╭─ Provided information
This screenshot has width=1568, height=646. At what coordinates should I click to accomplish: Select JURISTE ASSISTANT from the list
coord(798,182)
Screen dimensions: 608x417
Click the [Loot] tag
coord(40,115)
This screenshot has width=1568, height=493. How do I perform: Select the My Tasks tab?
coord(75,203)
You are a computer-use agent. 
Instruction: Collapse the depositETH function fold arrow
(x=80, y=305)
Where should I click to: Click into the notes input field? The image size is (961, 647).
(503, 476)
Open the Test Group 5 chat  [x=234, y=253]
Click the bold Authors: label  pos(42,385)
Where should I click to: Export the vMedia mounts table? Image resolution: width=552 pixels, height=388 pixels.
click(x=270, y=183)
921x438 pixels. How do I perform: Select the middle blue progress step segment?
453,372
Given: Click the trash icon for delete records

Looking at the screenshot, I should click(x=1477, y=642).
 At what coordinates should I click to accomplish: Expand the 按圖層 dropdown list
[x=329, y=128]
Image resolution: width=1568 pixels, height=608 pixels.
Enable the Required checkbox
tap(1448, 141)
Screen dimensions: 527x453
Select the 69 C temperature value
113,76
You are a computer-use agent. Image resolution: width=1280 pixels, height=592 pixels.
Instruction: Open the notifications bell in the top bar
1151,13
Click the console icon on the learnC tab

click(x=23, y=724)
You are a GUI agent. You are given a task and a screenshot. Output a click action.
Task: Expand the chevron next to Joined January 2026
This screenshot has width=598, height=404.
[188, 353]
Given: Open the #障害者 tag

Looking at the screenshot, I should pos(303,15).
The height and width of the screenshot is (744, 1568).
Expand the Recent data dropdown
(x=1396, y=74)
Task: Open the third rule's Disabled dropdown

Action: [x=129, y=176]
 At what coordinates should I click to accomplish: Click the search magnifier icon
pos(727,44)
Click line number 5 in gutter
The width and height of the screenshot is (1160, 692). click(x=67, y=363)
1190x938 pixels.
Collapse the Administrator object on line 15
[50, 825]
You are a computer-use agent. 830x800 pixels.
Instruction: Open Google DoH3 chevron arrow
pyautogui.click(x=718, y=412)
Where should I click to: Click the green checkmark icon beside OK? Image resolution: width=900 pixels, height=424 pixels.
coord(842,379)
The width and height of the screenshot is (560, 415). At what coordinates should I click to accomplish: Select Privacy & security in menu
╰─
Task statement
Starting at the line that contains "The height and" and ending at the line that contains "pos(727,44)", write out that stretch of the data again, requests included. Multiply each coordinate in the answers by 1.65 and round to the nearest whole number, with halves rounded up.

Reply to the exercise
The height and width of the screenshot is (744, 1568).
Expand the Recent data dropdown
(x=2303, y=122)
Task: Open the third rule's Disabled dropdown

Action: [x=213, y=290]
 At what coordinates should I click to accomplish: Click the search magnifier icon
pos(1200,73)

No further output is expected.